When Sylvie woke up, the roads looked icy. But once she was out of the shower, the thermometer James had hung up outside the kitchen window said it had warmed to almost 30 degrees Fahrenheit. After a while, the sun came out and the ice began to melt. Sylvie poured the remains of her coffee down the drain and looked out the window.
Scott’s car still wasn’t there. She hadn’t heard from him yesterday or today, and he hadn’t slept at home. She still had no idea what he’d said in the meeting with the teachers or even if he’d gone. Perhaps he was making himself scarce because he was avoiding the conversation. Perhaps he really did have something to feel guilty about. There were bruises on the boy’s body, Tayson had said. Scott was running from this as he avoided everything. Though now it kind of was beside the point.
At 7:30, she knew what she wanted to do. By 7:31, she’d changed her mind. People were talking, yes. Parents were worried, yes. This thing was beginning to break out of its hermetic seal. If Christian’s father could somehow be kept at bay, it would just … fade away. Unless, of course, you find a way to resolve this yourself, Michael Tayson had told her.
And there it was. Without saying it outright, he had given Sylvie her orders. This is your mess, so clean it up. You know how. It’s in your genes, after all.
It was the way things had always worked, she just now realized. Only up until this point, she’d remained outside of all that. She’d left someone else to take care of those types of problems, the few that had come along. While she pretended that they didn’t exist.
If she didn’t do anything about this, if she stolidly insisted that the hazing was all a ridiculous rumor and that Scott was blameless, Sylvie risked more and more parents coming to Michael Tayson. She risked more kids talking. And worst, she risked the father taking action, the newspapers being called, court cases starting, the school’s name being tarnished, admissions dropping for the next year, and who knew what else.
Doing nothing could cause a domino effect.
On the other hand, she could resign. It was another way to cover it up. Her family was, in essence, responsible for his son’s death, and her absence—as well as Scott’s—might be justice enough. They could settle out of court on an undisclosed but ridiculously high figure and all would be well.
Resigning, however, would show Scott that she believed the rumors wholeheartedly.

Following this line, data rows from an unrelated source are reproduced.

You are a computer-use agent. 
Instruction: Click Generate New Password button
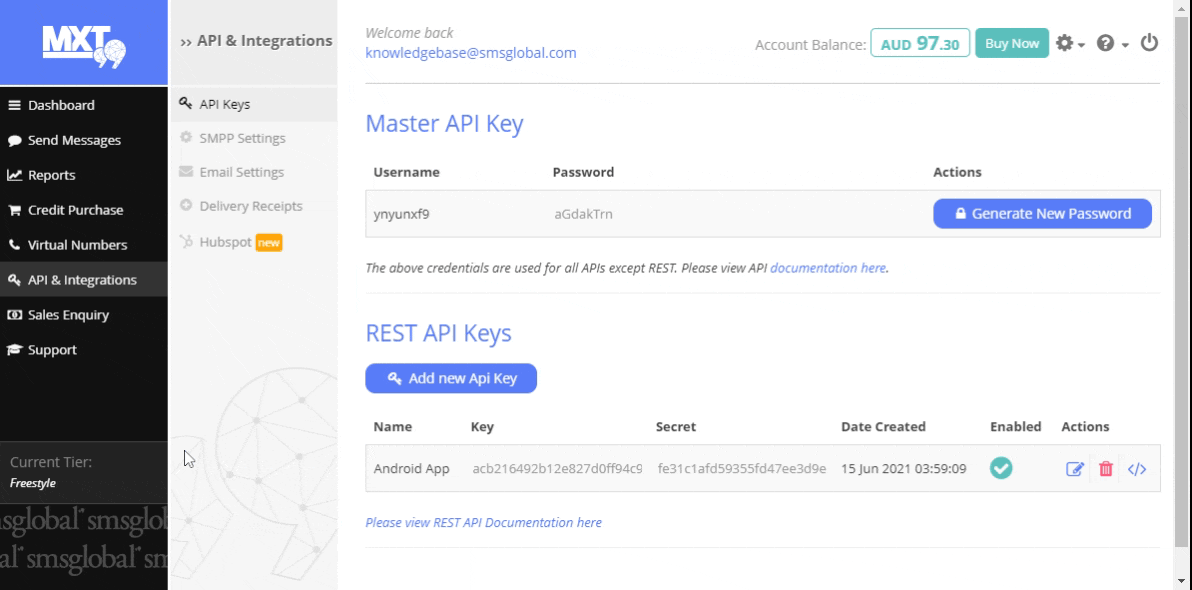coord(1042,213)
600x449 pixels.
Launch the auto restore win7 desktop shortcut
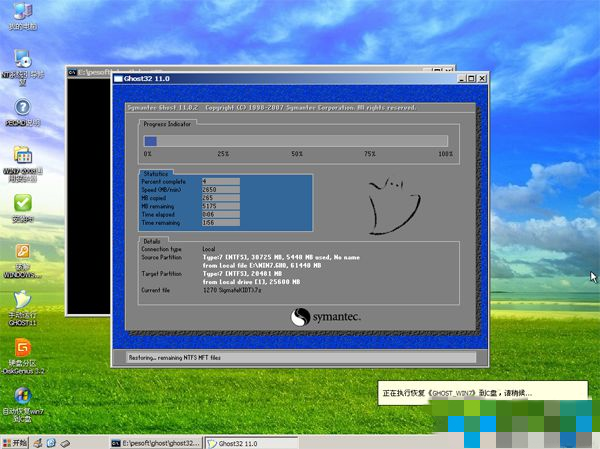click(22, 398)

For it was what she believed. She didn’t want to think it was possible, but she was done being naive. It could have happened. She knew what it felt like to have so much pent-up anger inside, rage she had no idea what to do with. It broke her heart to finally realize that Scott could have had something to do with it. He was her son, a boy she had raised, so what did that say about her?

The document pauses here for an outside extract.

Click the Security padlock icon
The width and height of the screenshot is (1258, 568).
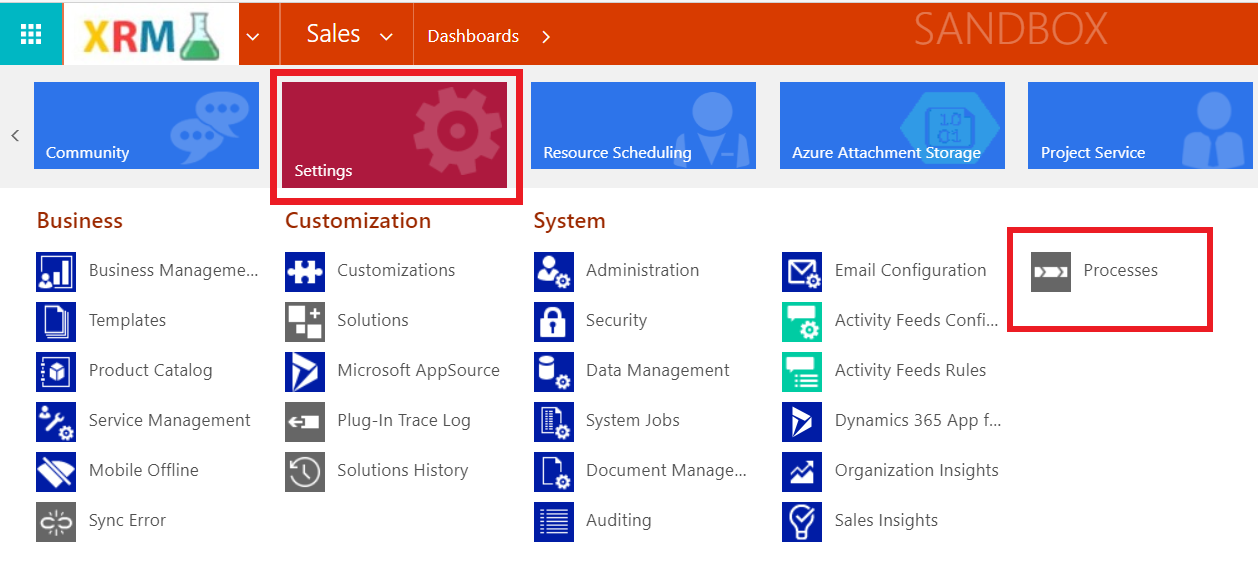click(x=553, y=321)
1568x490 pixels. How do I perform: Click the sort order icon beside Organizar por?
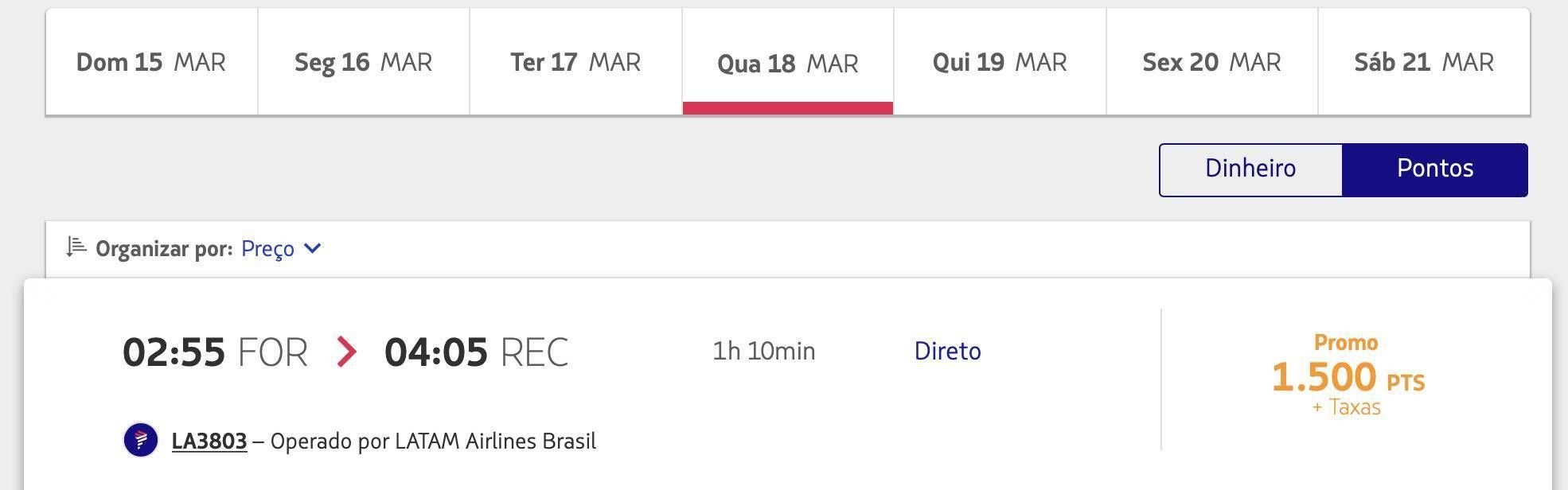[x=76, y=247]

And she hated the idea of her resignation sending a message to everyone else at Swithin that she, too, figured Scott was guilty. She could imagine them chuckling, drunk with Schadenfreude, over the old Bates family finally getting the comeuppance they’d long deserved.
She went upstairs and looked at James’s clothes on the bedroom floor, the ones Scott had tried on a few days ago. She hadn’t been able to pick them up. I should have left a long time ago, Scott had said. He’d smirked when she’d insisted that James was a good man. Do you really believe that? But he couldn’t know. It certainly couldn’t be why he’d wanted nothing to do with James all these years. Perhaps Scott suspected infidelity, but why would it matter to him? Scott had been James’s chosen one; why would Scott turn away from him and side with his mother?
The year after Sylvie and James were married, James had brought up burial plots. He said he’d reserved spots for the two of them in the private Protestant cemetery a ten-minute drive from their home. Sylvie had blinked, blindsided. All her life, she’d assumed she would be buried with her grandfather and the other Bateses in the little cemetery near the Swithin grounds. “Yes, but it’s not Presbyterian,” James argued. Sylvie laughed. “You’re not Presbyterian.” “My family is,” he said. “Has been for generations. And that’s important to me.”
This was also a choosing of sides. The idea of being buried next to her grandfather comforted her, she told him. “You’re going to be dead,” James protested, raising his hands. “It’s not like it’s going to make a difference.” “Ha!” she pointed at him, enraged. “If you were truly Presbyterian, you’d believe in heaven! If you think we’re just … rotting away down there … then why do you care where we are?”